Assume entity i satisfies (d_i == min_deadline) && (v_i > V), there
must be an eligible entity j with (d_j >= d_i) && (v_j < V). Given
that how deadline is calculated, it can be inferred that:
vslice_i < vslice_j
IOW a more batch-like entity with looser deadline will beat entities
that is more interactive-like even with tighter deadline, only because
the former is eligible while the latter isn't.
With Benjamin's fix, the semantics of 'Earliest Eligible' preserved.
But since all this is about latency rather than fairness, I wonder if
there are cases worthy of breaking the 'eligible' rule.
Thanks & Best,
Abel
>
>
>
> Thinking out loud, I think that it would be sufficient to recheck via something like
>
> for_each_sched_entity(best) {
> check __node_2_se(best->rb_left)->min_deadline, store in actual_best
> }
>
> for the best min_deadline, and then go do a heap lookup in actual_best
> to find the se matching that min_deadline.
>
> I think this pass could then be combined with our initial descent for
> better cache behavior by keeping track of the best rb_left->min_deadline
> each time we take a right branch. We still have to look at up to ~2x the
> nodes, but I don't think that's avoidable? I'll expand my quick hack I
> used to test my simple case into a something of a stress tester and try
> some implementations.
On Wed, Oct 11, 2023 at 12:14:30PM +0800, Abel Wu wrote:
> With Benjamin's fix, the semantics of 'Earliest Eligible' preserved.
Yeah, my bad.
> But since all this is about latency rather than fairness, I wonder if
It is about both, fairness is absolutely important.
> there are cases worthy of breaking the 'eligible' rule.

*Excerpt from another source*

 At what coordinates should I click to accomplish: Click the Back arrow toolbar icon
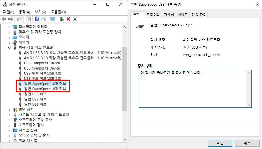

See the discussion with Youssef, if we weaken the eligible rule you get
horrific interference because you end up placing new tasks around the
0-lag point.
On 10/11/23 3:33 PM, Peter Zijlstra Wrote:
> On Wed, Oct 11, 2023 at 12:14:30PM +0800, Abel Wu wrote:
>
>> there are cases worthy of breaking the 'eligible' rule.
>
> See the discussion with Youssef, if we weaken the eligible rule you get
> horrific interference because you end up placing new tasks around the
> 0-lag point.
I have just begun studying the EEVDF scheduler, and obviously there
are lots of things to catch up with :)
At a quick glance at Youssef's first reply, I'm sure that's exactly
the same as I thought about, the EVDF. The intention behind is w/o
eligibility the task_timeline can be organized by deadline rather
than vruntime, hence task selection can be done in O(1) while the
min_vruntime can be updated through augmented rbtree.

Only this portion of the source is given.